List all possible values the random variable can take.
Determine each probability, ensuring that all probabilities sum to 1.
Multiply each value by its corresponding probability to weight contributions appropriately.
Sum all weighted products, yielding the mean or expected value.
These steps illustrate how probability distributions directly inform the calculation, reinforcing the link between a distribution’s structure and its expected behavior.
Significance of the Mean in Probability Models
Understanding how to calculate the mean equips students to engage with broader statistical analyses, particularly those involving prediction or characterization of populations. The expected value becomes a foundation for studying additional parameters—such as variance and standard deviation—that describe variability around the mean.
In applications, the mean supports interpretations such as:
Anticipated average outcomes for repeated random processes.
Comparisons between different probability models or scenarios.
Evaluations of fairness or efficiency in systems governed by chance.
Communication of long-term expectations in real-world contexts.

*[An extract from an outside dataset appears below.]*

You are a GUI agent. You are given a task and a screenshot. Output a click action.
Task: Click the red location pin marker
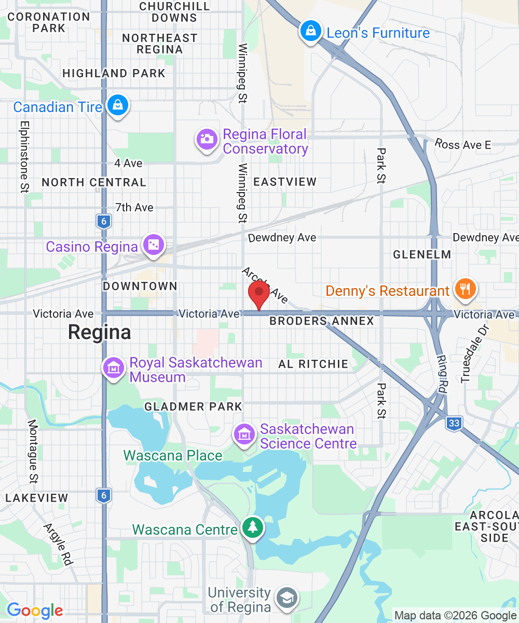[259, 293]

Recognizing how the expected value is constructed promotes a deeper understanding of how probability distributions summarize complex random behavior.
FAQ
The mean of a discrete random variable is a weighted average, in which each value contributes according to its probability rather than being treated equally.
It reflects the long-run average outcome of a random process, whereas a simple arithmetic mean only summarises a given data set.

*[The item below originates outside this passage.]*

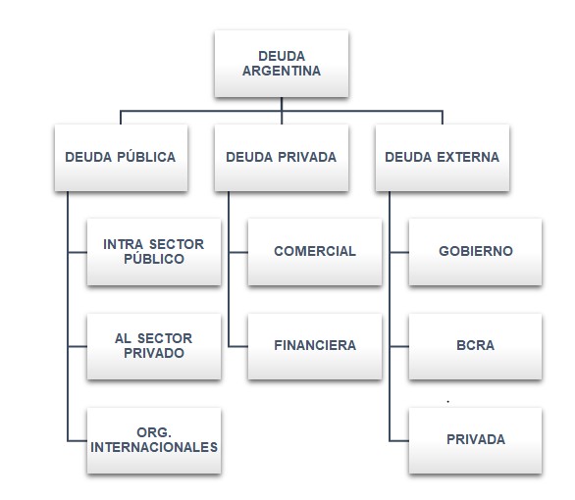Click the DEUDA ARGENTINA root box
tap(282, 64)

If the probabilities are all equal, the two means coincide, but this is uncommon in genuine probability models.
Yes. The expected value often falls between possible outcomes because it is a theoretical long-run average rather than a single attainable result.
For example, even if a variable only takes whole numbers, its mean may be non-integer.

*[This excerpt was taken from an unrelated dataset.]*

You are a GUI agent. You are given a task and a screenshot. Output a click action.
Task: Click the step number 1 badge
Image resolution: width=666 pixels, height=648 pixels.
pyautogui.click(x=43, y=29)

This does not reduce its usefulness: it still describes the centre of the probability distribution.
Scaling the probabilities does not change the mean, as long as the probabilities remain proportional and sum back to 1.
This is because the expected value depends on the relative, not absolute, weight given to each outcome.
No. The mean depends only on outcomes and their associated probabilities, not how they are listed or organised.
Changing the order of values or probabilities is purely cosmetic and leaves the expected value unchanged.
The mean can be significantly affected if a high-magnitude value, even with small probability, is altered.
This is because the expected value multiplies each value by its probability, so:
• Small changes to very large outcomes can shift the mean noticeably.
• Small changes to small outcomes usually have little effect.
This sensitivity is one reason why expected value is informative but not sufficient on its own to describe a distribution.
Practice Questions
Question 1 (1–3 marks)
A discrete random variable X takes the values 1, 4, and 8 with probabilities 0.5, 0.2, and 0.3 respectively.
Calculate the mean (expected value) of X.
Question 1 (3 marks total)
• 1 mark: Correctly multiplying each value by its probability (1×0.5, 4×0.2, 8×0.3).
• 1 mark: Correctly summing the products.
• 1 mark: Stating the correct mean of X (3.9).
Question 2 (4–6 marks)
A company records the number of customer enquiries received per hour. The discrete random variable N represents the number of enquiries in a randomly selected hour. The possible values of N are 0, 1, 3, and 6, with associated probabilities 0.1, 0.4, p, and 0.2 respectively.
(a) Show that p must be 0.3.
(b) Calculate the mean (expected value) of N.
(c) Explain what this mean represents in the context of the company’s records.
Question 2 (6 marks total)
(a) (2 marks)
• 1 mark: Using the condition that probabilities must sum to 1: 0.1 + 0.4 + p + 0.2 = 1.
• 1 mark: Solving to obtain p = 0.3.
(b) (3 marks)
• 1 mark: Correctly multiplying each value by its probability.
• 1 mark: Summing all weighted values.
• 1 mark: Giving the correct mean of N (2.2).
(c) (1 mark)
• 1 mark: Correct contextual interpretation, e.g. “On average, the company can expect about 2.2 customer enquiries per hour over the long run,” or equivalent wording.